Tout le monde dit : I love le Créa
Du 6 au 8 octobre, le Créa, centre de création vocale et scénique travaillant avec des enfants et des adolescents, fête ses 30 ans. Pour l’occasion, la structure atypique d’Aulnay-sous-Bois a monté un SPECTACLE revisitant sa savoureuse saga. Nous avons assisté à l’une de leurs répétitions.
« Eh les filles, soyez davantage dans l’outrance. Il nous faut une diva bien plus répugnante que ça ! » Jour de filage au théâtre Jacques-Prévert. François Berdeaux, le metteur en scène aux côtés de Didier Grojsman sur le spectacle des 30 ans du Créa, n’hésite pas à interrompre les répétitions de quelques commentaires bien sentis.
C’est que pour souffler les 30 bougies de la structure, toute l’équipe a mis les petits plats dans les grands. « Avec Valérie Alane, la librettiste et François Berdeaux, on s’est torturé les méninges pour rendre hommage aux spectacles précédents à travers des reprises de chansons sans être dans la rétrospective un peu soporifique », lance Didier Grojsman, fondateur du Créa et passionné comme au premier jour.
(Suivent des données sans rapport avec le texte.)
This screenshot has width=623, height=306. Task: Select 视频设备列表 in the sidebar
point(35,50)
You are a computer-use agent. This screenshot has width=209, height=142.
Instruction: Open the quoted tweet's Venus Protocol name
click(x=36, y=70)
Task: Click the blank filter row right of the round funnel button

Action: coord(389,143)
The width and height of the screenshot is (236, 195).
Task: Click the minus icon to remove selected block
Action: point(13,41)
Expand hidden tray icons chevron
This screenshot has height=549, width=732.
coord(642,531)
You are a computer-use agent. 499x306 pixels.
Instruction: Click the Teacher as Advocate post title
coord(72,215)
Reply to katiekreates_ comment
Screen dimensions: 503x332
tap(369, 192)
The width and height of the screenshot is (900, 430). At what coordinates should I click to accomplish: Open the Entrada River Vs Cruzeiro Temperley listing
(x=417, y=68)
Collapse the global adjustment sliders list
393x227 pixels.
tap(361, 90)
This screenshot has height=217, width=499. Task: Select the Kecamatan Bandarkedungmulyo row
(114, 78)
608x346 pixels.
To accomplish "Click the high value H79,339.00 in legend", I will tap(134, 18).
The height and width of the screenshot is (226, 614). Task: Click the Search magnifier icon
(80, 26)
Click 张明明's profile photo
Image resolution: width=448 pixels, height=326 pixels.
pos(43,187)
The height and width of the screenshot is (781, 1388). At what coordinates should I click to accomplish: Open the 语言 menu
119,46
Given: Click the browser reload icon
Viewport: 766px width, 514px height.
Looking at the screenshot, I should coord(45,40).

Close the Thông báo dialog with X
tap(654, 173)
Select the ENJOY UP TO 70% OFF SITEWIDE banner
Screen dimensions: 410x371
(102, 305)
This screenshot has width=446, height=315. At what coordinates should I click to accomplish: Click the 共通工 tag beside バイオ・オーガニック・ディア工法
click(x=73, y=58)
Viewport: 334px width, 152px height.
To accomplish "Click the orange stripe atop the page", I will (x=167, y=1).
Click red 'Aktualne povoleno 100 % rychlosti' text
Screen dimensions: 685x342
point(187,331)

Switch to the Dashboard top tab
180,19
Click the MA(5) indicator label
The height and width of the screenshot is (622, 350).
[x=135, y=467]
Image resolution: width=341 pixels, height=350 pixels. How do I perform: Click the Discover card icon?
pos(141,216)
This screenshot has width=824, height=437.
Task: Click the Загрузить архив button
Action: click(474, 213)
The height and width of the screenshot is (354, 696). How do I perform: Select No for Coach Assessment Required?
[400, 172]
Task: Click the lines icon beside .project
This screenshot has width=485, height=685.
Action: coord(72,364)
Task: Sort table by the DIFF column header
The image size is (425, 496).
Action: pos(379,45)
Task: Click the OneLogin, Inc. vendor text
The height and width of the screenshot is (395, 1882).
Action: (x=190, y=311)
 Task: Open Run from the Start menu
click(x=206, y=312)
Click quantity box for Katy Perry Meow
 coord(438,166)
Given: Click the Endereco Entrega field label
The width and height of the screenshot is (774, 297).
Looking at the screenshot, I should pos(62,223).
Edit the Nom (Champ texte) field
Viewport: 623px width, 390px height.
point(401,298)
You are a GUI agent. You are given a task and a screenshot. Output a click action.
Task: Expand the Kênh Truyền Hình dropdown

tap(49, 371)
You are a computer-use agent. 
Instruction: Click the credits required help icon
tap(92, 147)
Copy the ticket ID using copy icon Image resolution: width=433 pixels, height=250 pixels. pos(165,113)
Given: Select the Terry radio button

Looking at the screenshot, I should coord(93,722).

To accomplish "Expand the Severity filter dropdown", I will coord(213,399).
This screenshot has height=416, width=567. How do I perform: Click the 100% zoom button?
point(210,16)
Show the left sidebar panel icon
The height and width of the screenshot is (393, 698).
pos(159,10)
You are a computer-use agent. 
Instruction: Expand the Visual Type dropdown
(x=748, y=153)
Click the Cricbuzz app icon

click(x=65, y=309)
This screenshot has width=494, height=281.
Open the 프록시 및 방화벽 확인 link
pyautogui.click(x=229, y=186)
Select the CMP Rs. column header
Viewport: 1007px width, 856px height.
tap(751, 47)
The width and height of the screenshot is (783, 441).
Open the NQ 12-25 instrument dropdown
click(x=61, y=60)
Le résultat s’appelle « 30e étage », une histoire déjantée à souhait de Diva qui perd le la et d’un groom d’un hôtel suranné, mandaté pour le lui retrouver. Et en ce dimanche, à deux semaines tout juste de la première, ça bosse dur.
« Birdland », « La Javanaise », « Sweeney Todd » les grands standards du jazz, de la variété française ou de la comédie musicale défilent, chantés par un choeur de quelque 50 participants. Mais aussi « Si l’on m’appelle Passe-partout » ou « L’homme blanc », morceaux tirés des opéras « Le Tour du Monde en 80 jours » et « Les Indiens sont à l’Ouest » spécifiquement commandés au fil des années à des auteurs-compositeurs comme la chanteuse Juliette.
Depuis sa fondation en 1987, le Créa, c’est en effet 70 spectacles dont 24 commandes d’opéra, toujours joués et chantés par des jeunes recrutés sur la base de leur seule motivation. A des années-lumière de certains conservatoires demandant pré-requis sur pré-requis et s’adressant finalement toujours aux mêmes.
« Une des forces de cette structure, c’est sa capacité à être ambitieux sans être élitiste, détaille ainsi Bruno Perbost, pianiste au Créa depuis 20 ans. Effectivement, il n’y a pas d’auditions pour intégrer le Créa ; en revanche, on va demander à chacun son maximum. Et je trouve ça essentiel, c’est une question de respect, y compris envers ceux qui n’ont pas baigné depuis tout jeunes dans la musique », insiste ce professionnel, par ailleurs enseignant au Conservatoire d’Aubervilliers.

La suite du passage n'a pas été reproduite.